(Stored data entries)
■ ■ ■ ■ ■ ■ ■

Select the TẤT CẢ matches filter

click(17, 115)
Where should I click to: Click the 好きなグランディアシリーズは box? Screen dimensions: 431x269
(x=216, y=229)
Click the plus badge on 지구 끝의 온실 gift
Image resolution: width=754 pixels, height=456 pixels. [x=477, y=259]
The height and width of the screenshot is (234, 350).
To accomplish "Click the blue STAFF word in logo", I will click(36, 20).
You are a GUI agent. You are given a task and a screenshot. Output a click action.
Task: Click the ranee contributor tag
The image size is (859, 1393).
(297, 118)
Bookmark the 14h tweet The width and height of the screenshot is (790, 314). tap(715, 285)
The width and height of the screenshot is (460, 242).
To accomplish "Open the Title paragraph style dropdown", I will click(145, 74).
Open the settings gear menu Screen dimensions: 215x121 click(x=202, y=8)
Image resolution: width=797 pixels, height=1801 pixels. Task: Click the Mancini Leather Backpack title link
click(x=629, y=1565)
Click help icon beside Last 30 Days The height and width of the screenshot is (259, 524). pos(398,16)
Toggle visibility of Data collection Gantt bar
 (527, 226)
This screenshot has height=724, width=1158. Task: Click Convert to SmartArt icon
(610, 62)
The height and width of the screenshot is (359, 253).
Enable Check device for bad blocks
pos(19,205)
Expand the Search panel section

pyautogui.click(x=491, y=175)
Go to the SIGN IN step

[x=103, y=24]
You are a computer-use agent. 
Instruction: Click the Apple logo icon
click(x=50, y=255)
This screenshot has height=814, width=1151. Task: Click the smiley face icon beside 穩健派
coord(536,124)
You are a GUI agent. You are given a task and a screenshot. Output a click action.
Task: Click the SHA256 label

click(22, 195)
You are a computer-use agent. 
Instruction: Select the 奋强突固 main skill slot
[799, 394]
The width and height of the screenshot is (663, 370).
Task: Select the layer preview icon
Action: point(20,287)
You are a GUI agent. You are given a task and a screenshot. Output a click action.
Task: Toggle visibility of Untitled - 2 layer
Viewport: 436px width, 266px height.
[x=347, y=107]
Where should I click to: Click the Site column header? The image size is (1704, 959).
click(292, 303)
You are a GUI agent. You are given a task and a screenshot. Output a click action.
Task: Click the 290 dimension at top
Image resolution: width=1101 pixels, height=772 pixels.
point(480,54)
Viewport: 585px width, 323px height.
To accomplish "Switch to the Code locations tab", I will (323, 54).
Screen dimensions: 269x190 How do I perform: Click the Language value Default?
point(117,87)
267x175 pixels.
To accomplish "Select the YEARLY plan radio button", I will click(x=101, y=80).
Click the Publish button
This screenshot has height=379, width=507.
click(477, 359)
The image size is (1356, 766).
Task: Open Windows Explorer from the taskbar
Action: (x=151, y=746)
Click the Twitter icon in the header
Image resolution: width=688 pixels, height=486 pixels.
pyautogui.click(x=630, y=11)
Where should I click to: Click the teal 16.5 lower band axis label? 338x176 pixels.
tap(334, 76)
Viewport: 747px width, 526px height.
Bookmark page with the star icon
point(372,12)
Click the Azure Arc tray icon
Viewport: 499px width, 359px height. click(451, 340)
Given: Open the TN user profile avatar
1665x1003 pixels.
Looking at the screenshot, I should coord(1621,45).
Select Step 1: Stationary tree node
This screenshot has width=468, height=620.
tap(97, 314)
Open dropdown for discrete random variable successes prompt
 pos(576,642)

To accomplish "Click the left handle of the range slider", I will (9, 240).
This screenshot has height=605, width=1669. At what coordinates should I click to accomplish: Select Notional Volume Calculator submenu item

■ ■ ■ ■ ■ ■ ■

— Exercise —
Copy out, word for word, the part of the entries above that begins at the line with "Go to the SIGN IN step" and ends at the line with "Task: Click the 290 dimension at top", including both.

— Solution —
Go to the SIGN IN step

[x=103, y=24]
You are a computer-use agent. 
Instruction: Click the Apple logo icon
click(x=50, y=255)
This screenshot has height=814, width=1151. Task: Click the smiley face icon beside 穩健派
coord(536,124)
You are a GUI agent. You are given a task and a screenshot. Output a click action.
Task: Click the SHA256 label

click(22, 195)
You are a computer-use agent. 
Instruction: Select the 奋强突固 main skill slot
[799, 394]
The width and height of the screenshot is (663, 370).
Task: Select the layer preview icon
Action: point(20,287)
You are a GUI agent. You are given a task and a screenshot. Output a click action.
Task: Toggle visibility of Untitled - 2 layer
Viewport: 436px width, 266px height.
[x=347, y=107]
Where should I click to: Click the Site column header? The image size is (1704, 959).
click(292, 303)
You are a GUI agent. You are given a task and a screenshot. Output a click action.
Task: Click the 290 dimension at top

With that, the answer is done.